1304
Petrarch is born in Arezzo
Francesco Petrarca arrived in the world of exile, his notary father banished with the Whites from Florence. He would grow into the first modern man of letters, climbing Mont Ventoux for the view, coining 'Dark Ages,' hunting lost Ciceros in monastery cupboards, inventing a personal humanism in Latin and composing the sonnets to Laura that would reshape European lyric poetry.
Ilkhan Öljaitü converts to Shia Islam
The Mongol ruler of Persia, baptized a Christian and once a Buddhist, declared himself a Shia Muslim and struck coins bearing the names of the Twelve Imams. He also commissioned a magnificent mausoleum at Sultaniyya whose soaring dome remains one of the largest brick vaults ever built. His conversion shifted the religious landscape of Iran and foreshadowed the Safavid establishment of Shiism as state faith.
Giotto summoned to paint at Assisi
The Florentine master labored in the upper basilica of San Francesco, rendering the life of Saint Francis in plaster and pigment. His figures breathed with a new naturalism - weight, grief, and tenderness rendered as no painter before him had managed - that would scandalize conservatives and electrify apprentices. The frescoes made Assisi a pilgrimage not just for the devout but for painters.

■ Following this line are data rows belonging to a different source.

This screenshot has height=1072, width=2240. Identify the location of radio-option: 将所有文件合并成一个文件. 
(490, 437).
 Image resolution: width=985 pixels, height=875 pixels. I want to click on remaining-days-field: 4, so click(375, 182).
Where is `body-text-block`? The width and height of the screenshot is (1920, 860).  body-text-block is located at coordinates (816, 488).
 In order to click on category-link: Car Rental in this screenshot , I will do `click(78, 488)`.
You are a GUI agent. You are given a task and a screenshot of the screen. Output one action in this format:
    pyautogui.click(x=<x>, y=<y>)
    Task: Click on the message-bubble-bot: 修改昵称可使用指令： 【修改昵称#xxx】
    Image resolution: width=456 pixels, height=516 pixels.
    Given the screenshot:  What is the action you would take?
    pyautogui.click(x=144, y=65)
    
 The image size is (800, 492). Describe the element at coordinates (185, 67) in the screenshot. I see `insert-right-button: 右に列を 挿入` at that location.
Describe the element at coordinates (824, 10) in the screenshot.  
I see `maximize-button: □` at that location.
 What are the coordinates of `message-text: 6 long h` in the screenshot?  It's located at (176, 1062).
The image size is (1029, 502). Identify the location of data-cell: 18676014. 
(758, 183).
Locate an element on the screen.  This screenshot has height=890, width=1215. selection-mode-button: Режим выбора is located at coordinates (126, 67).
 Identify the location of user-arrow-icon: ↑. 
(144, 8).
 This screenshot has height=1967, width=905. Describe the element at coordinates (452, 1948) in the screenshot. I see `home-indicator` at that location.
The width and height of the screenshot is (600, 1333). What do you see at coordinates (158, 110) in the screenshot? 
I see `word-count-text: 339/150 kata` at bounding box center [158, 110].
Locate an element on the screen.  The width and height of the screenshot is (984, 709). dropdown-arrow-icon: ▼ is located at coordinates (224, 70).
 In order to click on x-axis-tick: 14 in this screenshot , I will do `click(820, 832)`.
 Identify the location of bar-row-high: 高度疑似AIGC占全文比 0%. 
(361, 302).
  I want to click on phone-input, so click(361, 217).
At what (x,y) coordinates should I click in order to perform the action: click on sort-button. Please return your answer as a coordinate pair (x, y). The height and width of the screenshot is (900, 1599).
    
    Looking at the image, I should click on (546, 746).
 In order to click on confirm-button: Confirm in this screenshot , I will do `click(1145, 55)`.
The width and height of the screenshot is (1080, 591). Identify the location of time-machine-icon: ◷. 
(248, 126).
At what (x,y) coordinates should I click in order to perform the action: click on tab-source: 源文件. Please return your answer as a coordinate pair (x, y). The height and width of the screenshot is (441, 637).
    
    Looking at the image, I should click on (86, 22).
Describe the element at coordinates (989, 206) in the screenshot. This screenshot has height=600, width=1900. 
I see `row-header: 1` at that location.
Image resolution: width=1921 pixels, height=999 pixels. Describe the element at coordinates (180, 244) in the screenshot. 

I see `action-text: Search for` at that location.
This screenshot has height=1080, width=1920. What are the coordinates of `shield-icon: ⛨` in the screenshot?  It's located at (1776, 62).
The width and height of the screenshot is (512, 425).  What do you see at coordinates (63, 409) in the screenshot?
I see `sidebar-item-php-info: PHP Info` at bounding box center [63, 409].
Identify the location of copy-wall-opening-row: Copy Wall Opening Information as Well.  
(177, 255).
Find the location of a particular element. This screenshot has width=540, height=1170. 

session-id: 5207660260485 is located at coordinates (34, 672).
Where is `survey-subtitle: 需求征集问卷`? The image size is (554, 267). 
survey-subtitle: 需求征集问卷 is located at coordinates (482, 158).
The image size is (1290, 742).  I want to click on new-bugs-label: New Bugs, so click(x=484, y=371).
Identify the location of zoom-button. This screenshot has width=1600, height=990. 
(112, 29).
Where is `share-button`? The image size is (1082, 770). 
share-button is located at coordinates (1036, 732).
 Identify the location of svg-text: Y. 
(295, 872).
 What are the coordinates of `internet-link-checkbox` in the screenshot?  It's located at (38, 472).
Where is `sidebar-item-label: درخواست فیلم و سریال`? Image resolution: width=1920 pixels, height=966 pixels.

Edward I captures Stirling Castle
After twelve weeks under Edward's siege engines, including the monstrous 'Warwolf' trebuchet - the largest ever built in the British Isles - Stirling surrendered. The Hammer of the Scots made the garrison wait outside the gate until he had finished watching his machine knock a wall down. The conquest looked complete. It was not.